With respect to the ENSO model I have been thinking about ways of evaluating the statistical significance of the fit to the data. If we train on one 70 year interval and then test on the following 70 year interval, we get the interesting effect of finding a higher correlation coefficient on the test interval. The training interval is just below 0.85 while the test is above 0.86.
The model fit is relatively aggressive in the number of degrees of freedom (DOF) it contains, since there appear to be multiple forcings involved, each with a unique period. This exacts a statistical price as the number of DOF allows one to also fit the ENSO proxy data to arbitrary models. For example, a red noise random walk mode can also give an often impressive correlation coefficient by using the *same set* of parameters, but with varying amplitude and phase.

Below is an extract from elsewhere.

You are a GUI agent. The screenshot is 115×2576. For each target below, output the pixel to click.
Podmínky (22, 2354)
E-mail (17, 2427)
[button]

That appears troubling in terms of discriminating between a real and a coincidental fit, but if we look closely at the result of out-of-band tests on trained fits to red noise models, they rapidly become uncorrelated. Below are the statistics for the “in” training run and the “out” test or validation. Even though a correlation coefficient above 0.7 is achieved during training, that means nothing within the test interval, as all phase coherence disappears when the random walk is invoked. Note below that the out statistics are centered over a coefficient of 0.0, which is essentially the extreme of uncorrelated behavior. But for model operating on the real data, one can see that both the training and test CC values are very high (arrows on the right), which means that the ENSO behavior is not stochastic and that whatever periodic behavior is defined in the first 70 years is also observed in the next 70 years.
For this model operating on the real data, at least some of the DiffEq fit is attributed to a forced alignment with a biennial term. This gives probably a 10% improvement of the CC (both for red noise and for the real data) over it not being applied. This is due to a common mode multiplicative factor to both the LHS and RHS of the DiffEq. Yet, the biennial factor is essential to providing a mechanism for phase inversions, such as what occurs between 1980 and 1996. And it also improves the fit as even slight variations away from 2 years will appreciably reduce the correlation.